* Request
Carry the forum thread about lagg link aggregation further, starting right after its last sentence.

* Text
So these results seem to be the speeds of one (Broadcom) interface.
My PCI NIC on my desktop had speeds up to 65MB/s. So that's 
somewhat slower than the onboard interfaces.


----------



## Graaf_van_Vlaanderen (Sep 27, 2009)

honk said:
			
		

> My latest experiences with lagg are:
> 
> - roundrobin: poor performance, don't know why, maybe a buggy implementation
> - loadbalance: if you have only one connection, you are running on one physical interface only -> works as designed, see man lagg(4)
> ...



Well it is my network... 
At the beginning of this year I bought two second hand HP DL360 G4 for 200 euro a piece. Currently the disks are configured in RAID0. What I don't like is that you cannot simply disable this RAID stuff. Otherwise these are excellent machines and very low on power when under no load condition. With the 'powerd' the CPU clocks down to 350MHz. This means from 103W to about 10W CPU power dissipation. I bought these machines after occasionally annoying swapping on my desktop while doing some GNU Octave stuff. 

There is something I don't get about the 'loadbalance'. It seems to be using only one interface, while in fact all interfaces (2X2) are all connected. Logically bandwidth should be doubled or am I missing something?


----------



## honk (Sep 27, 2009)

> Well it is my network



Why? You got 85MBytes/sec. This is not that bad. What do you expect? I guess iperf calculates only the payload inside of the tcp-connection. Further I guess you have a MTU of 1500 bytes. This means for the payload there are only 1460 bytes available per packet. IP consumes at least 20 bytes for header information's, and tcp additional 20 bytes. The resulting packet on the wire is at least 1514 bytes, because of the additional ethernet header (14 bytes).

If you use lagg in loadbalance mode and you test with one client, that means you are talking to one mac-address and one ip-address. The lagg manpage states, that it calculates a hash over mac- and ip-addresses as as decision mechanism (which packet will be send over which physical interface). Therefore the communication will only run on >>one<< physical link (that's what you can see in your systat output).

What you want is lagg's roundrobin mode where packets are distributed over all physical links one-by-one. But as I already said, my experience are that this leads to a poor performance, possibly because of a buggy scheduler implementation?!

You should ask yourself another question. If you get 85MBytes/sec over the network, why is the transfer rate only 30-40MBytes/sec with nfs. And I guess it is caused by your disks/raid-controller.

* Material

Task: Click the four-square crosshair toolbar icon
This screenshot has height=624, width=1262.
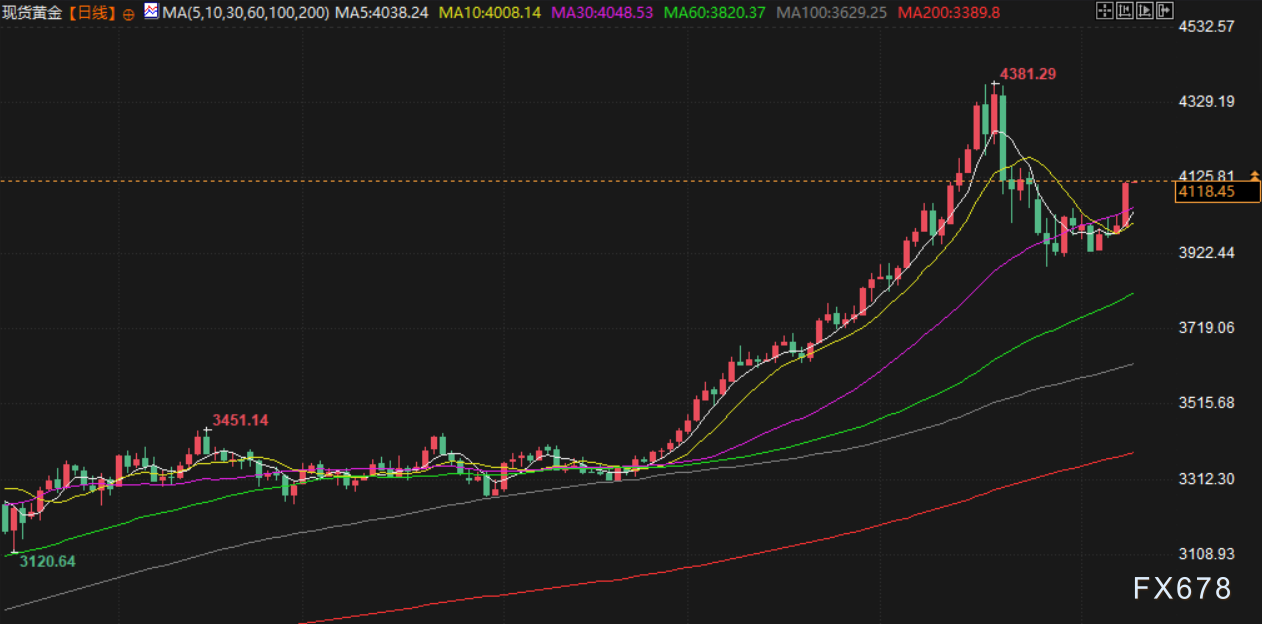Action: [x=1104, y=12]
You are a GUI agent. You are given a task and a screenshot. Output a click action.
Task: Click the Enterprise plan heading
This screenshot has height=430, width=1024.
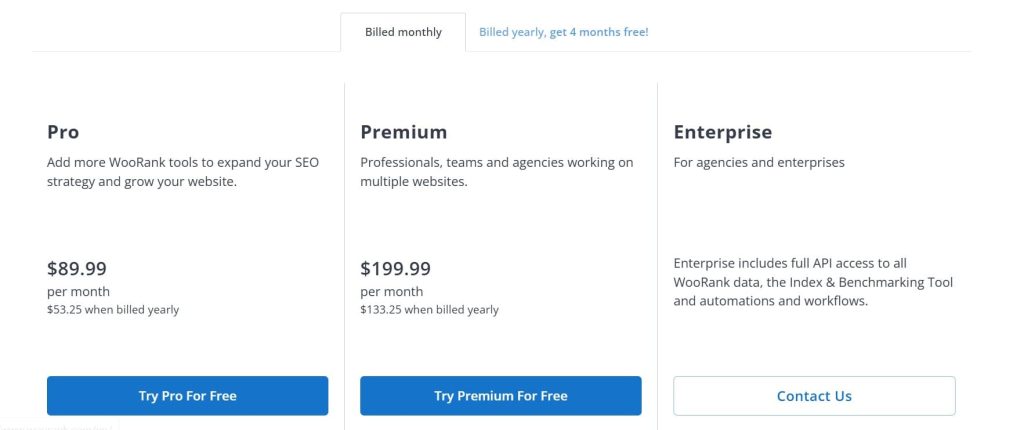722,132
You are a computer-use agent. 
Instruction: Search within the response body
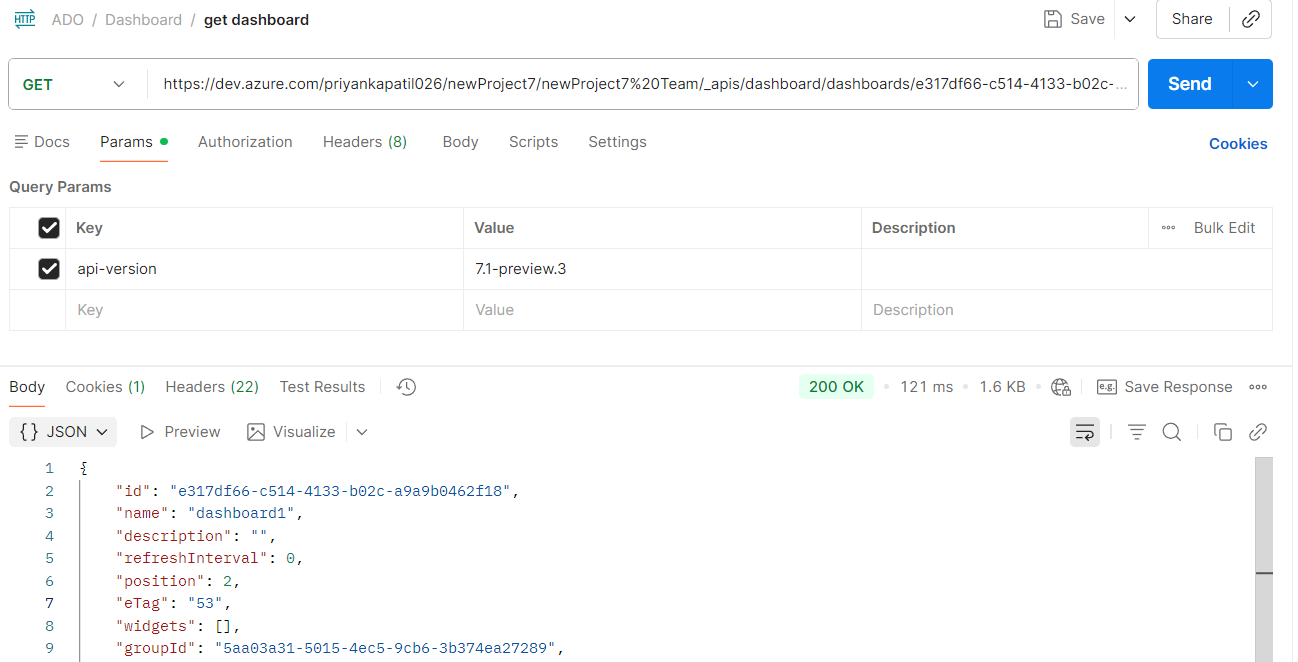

* Task output
You also wrote, that you have an unmanaged switch. How can you set up a etherchannel with lagg properly if you can't configure it on the switch side???

cheers,
honk


----------



## Graaf_van_Vlaanderen (Sep 27, 2009)

honk said:
			
		

> Why? You got 85MBytes/sec. This is not that bad. What do you expect? I guess iperf calculates only the payload inside of the tcp-connection. Further I guess you have a MTU of 1500 bytes. This means for the payload there are only 1460 bytes available per packet. IP consumes at least 20 bytes for header information's, and tcp additional 20 bytes. The resulting packet on the wire is at least 1514 bytes, because of the additional ethernet header (14 bytes).
> 
> If you use lagg in loadbalance mode and you test with one client, that means you are talking to one mac-address and one ip-address. The lagg manpage states, that it calculates a hash over mac- and ip-addresses as as decision mechanism (which packet will be send over which physical interface). Therefore the communication will only run on >>one<< physical link (that's what you can see in your systat output).
> 
> ...



At first I was expecting a increase in file transfer, since there are two links. Like you explained this won't work. I tested with 'roundrobin' and only achieved half the speed. From one server towards a single port there was no difference between 'loadbalance' and 'roundrobin'.

So yes, the bottleneck are the HDs. In fact they are just Ultra3
SCSI and not Ultra320.

I was in fact interested in the network speed since I often use X-forwarding. See also the thread I started about ssh, telnet, etc... So basically I want to achieve the highest speed the hardware is capable of.

Anyway, thanks all for making things more clear.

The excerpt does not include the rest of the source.